[TASK INPUTS Boundary: Start]

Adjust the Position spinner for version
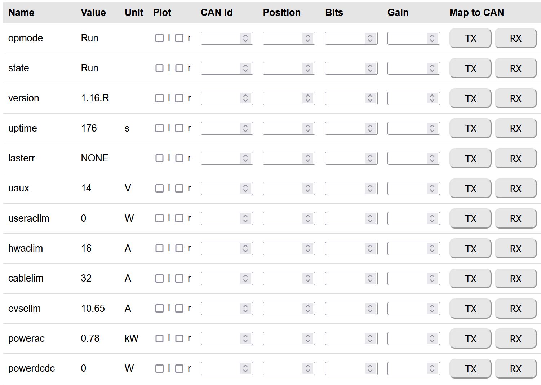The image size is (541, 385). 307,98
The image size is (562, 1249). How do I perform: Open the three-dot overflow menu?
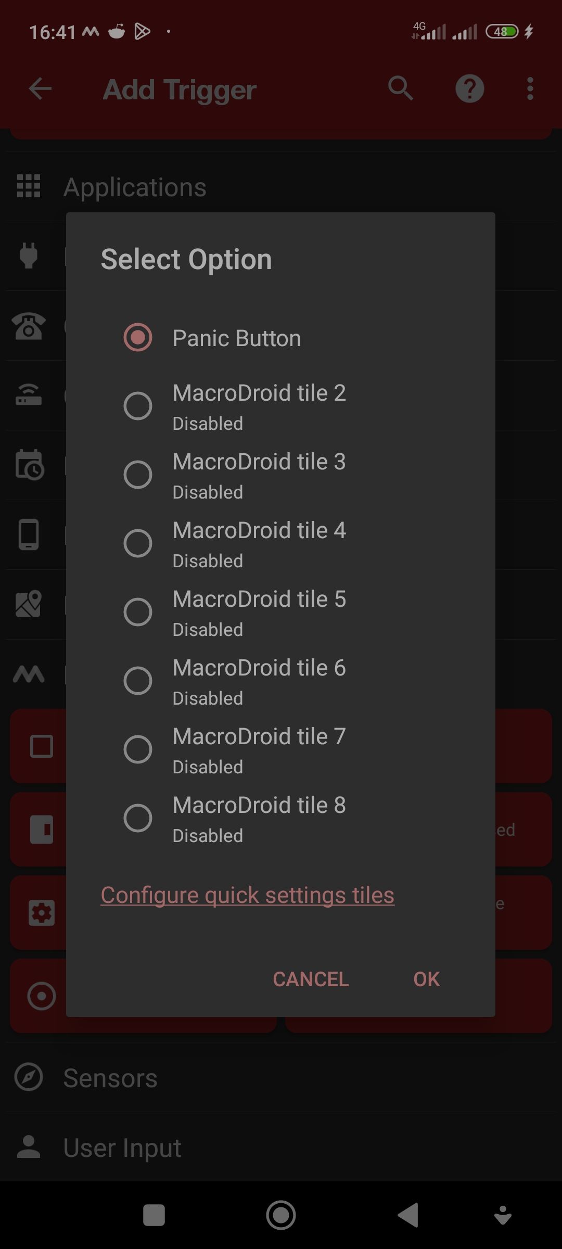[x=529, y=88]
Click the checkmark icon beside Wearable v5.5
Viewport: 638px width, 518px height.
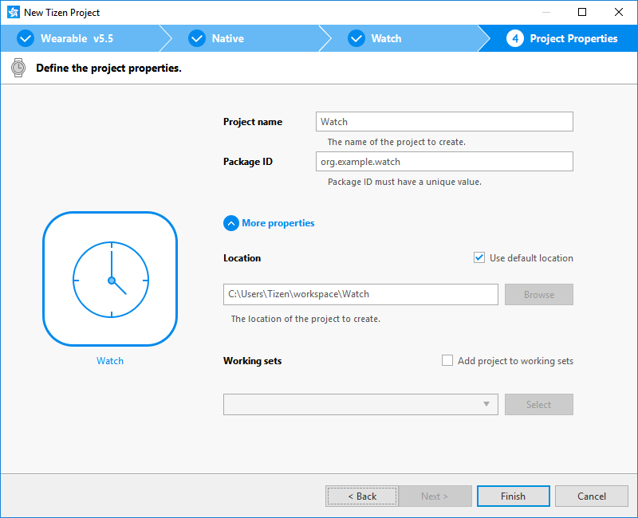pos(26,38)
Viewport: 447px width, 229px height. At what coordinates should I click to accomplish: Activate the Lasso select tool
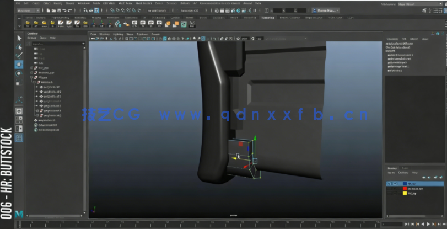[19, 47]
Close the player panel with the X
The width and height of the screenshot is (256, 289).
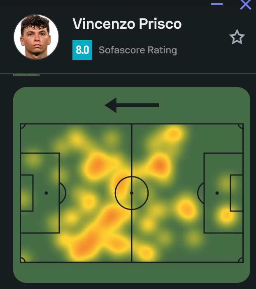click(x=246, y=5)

[TASK INPUTS Boundary: End]

* _WHAT TO WORK ON_
Take the line that contains "Close the player panel with the X" as the first and the last line of the records as the end, and please quote those lines exactly, pictures omitted.

* _SOLUTION FOR THIS PROBLEM_
Close the player panel with the X
The width and height of the screenshot is (256, 289).
click(x=246, y=5)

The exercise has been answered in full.